Il regista Giacomo Campiotti torna a lavorare per il cinema dopo Il tempo dell’amore (1999 – attualmente lavora a uno sceneggiato televisivo), e lo fa confezionando un film che vuole parlare dei giovani e di (troppe) cose. Individua una precisa collocazione temporale nella vita dei sei amici, l’estate dopo la maturità, per farli crescere tutti insieme in un solo momento.
Schiocca le dita, basta un attimo, e tutto cambia.
Aprono una porta e di colpo si trovano nell’età adulta. Ma è troppo ingenuo ridurre le scelte e la crescita a un solo evento scatenante. Un approccio così esplicitamente semplicistico / giovanilistico è del tutto innocuo. il film si rifugia in luoghi comuni e pesante qualunquismo. Proprio perché i suoi personaggi esprimono verità inconfutabili, sembrano fragili e privi di una struttura credibile. E’ un gioco che può divertire, ma che progressivamente stanca.
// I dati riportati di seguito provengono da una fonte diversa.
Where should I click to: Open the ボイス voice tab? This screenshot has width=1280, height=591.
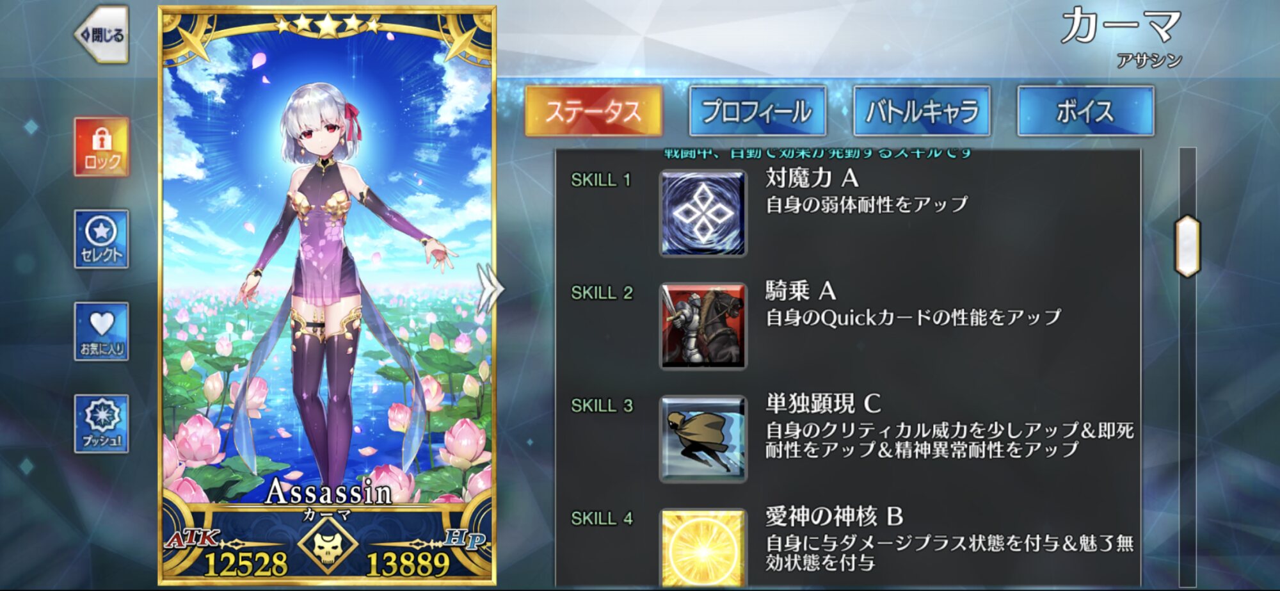click(x=1086, y=111)
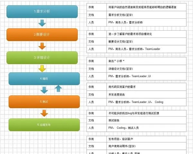
Task: Click the 发布项目，培训客户 cell
Action: coord(146,139)
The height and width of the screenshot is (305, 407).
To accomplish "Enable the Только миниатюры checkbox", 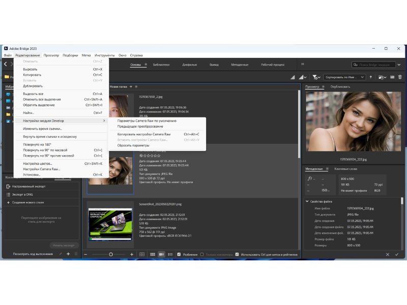I will tap(202, 254).
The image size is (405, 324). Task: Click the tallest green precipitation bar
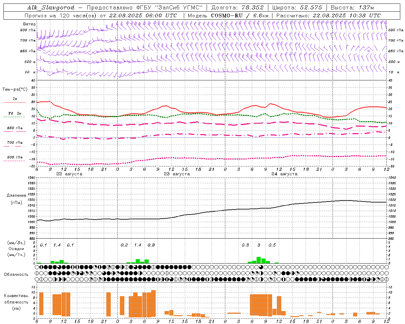pyautogui.click(x=259, y=260)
Infatti il ritmo frenetico delle sequenze iniziali, che introducono con sapiente curiosità all’universo giovanile, sembra essere di buon auspicio. Ma il film ben presto cambia registro e intenzioni, forse involontariamente, trasformandosi in un elenco fiacco di buoni propositi e fragili promesse. Giunti sulle Dolomiti (la montagna come metafora della vita; simboli scarni come le continue salite, l’aiuto verso il prossimo, la bellezza della natura) i protagonisti si accorgono di non avere molto da spartire, ma anzi l’incontro si trasforma sempre in scontro.
La montagna conserva sorprese visive straordinarie e non è mai banale; i contorni delle montagne non sono semplici sagome da riprendere di notte: sono mondi nascosti. Non basta che le riprese in alta quota siano audaci e se qualche momento si mostra ricco di tensione: chi guarda sa già dove si arriverà. Colpa di una sceneggiatura ovvia, inconsistente, e incoerente.
Campiotti vuole bene ai suoi personaggi ma non permette allo spettatore di affezionarsi. Li tiene costretti nelle maschere che lui stesso ha costruito. Li fa soffocare in inutili slogan e annegare in un costante atteggiamento predicatorio. Chi guarda non scopre nulla di nuovo.
L’ingenuità di fondo, quindi, non aiuta il film. E’ vero che il regista Campiotti non gioca sporco, ma nemmeno l’evidente ed estrema sincerità è sufficiente. Anche il finale è vittima di tale atteggiamento: positiva qualche buona trovata e qualche buona intenzione, ma tutto resta estremamente disordinato e prevedibile. Ognuno percorre la sua strada. L’impressione è quella di stare a guardare un film che vuole dire più di quanto mostra.